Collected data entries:
Start of Block
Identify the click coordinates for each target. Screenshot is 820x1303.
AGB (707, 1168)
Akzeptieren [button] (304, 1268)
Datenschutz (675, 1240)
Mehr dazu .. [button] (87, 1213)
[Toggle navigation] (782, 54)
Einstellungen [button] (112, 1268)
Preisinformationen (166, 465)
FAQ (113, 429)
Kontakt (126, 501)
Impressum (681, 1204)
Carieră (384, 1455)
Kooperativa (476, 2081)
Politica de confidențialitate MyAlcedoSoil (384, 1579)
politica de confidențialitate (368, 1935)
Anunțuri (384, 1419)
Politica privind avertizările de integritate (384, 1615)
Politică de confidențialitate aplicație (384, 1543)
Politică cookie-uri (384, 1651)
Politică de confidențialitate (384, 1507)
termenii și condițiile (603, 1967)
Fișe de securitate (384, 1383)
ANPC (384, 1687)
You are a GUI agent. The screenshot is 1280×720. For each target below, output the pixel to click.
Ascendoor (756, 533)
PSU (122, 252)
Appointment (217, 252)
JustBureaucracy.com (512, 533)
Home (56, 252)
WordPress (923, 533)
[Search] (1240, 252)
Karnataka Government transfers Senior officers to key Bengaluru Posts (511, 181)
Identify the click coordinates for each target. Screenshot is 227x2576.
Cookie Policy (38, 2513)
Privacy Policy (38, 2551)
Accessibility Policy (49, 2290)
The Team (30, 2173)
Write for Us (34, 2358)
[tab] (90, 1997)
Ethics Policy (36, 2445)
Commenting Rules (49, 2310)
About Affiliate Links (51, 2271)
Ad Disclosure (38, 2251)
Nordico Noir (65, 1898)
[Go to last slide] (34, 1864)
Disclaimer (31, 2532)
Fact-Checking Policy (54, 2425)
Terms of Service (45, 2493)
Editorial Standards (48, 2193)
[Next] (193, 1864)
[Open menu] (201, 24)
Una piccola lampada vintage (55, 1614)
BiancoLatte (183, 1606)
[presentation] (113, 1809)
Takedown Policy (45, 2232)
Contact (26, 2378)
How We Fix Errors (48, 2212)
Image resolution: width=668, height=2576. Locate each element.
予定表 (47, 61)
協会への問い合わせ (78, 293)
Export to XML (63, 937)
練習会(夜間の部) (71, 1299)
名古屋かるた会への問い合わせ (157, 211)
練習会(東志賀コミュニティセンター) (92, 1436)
End of Block
(To do): From the records above, print exactly the lines that run from the line with "Disclaimer (31, 2532)" to the line with "How We Fix Errors (48, 2212)", inclusive.

(Expected answer):
Disclaimer (31, 2532)
Fact-Checking Policy (54, 2425)
Terms of Service (45, 2493)
Editorial Standards (48, 2193)
[Next] (193, 1864)
[Open menu] (201, 24)
Una piccola lampada vintage (55, 1614)
BiancoLatte (183, 1606)
[presentation] (113, 1809)
Takedown Policy (45, 2232)
Contact (26, 2378)
How We Fix Errors (48, 2212)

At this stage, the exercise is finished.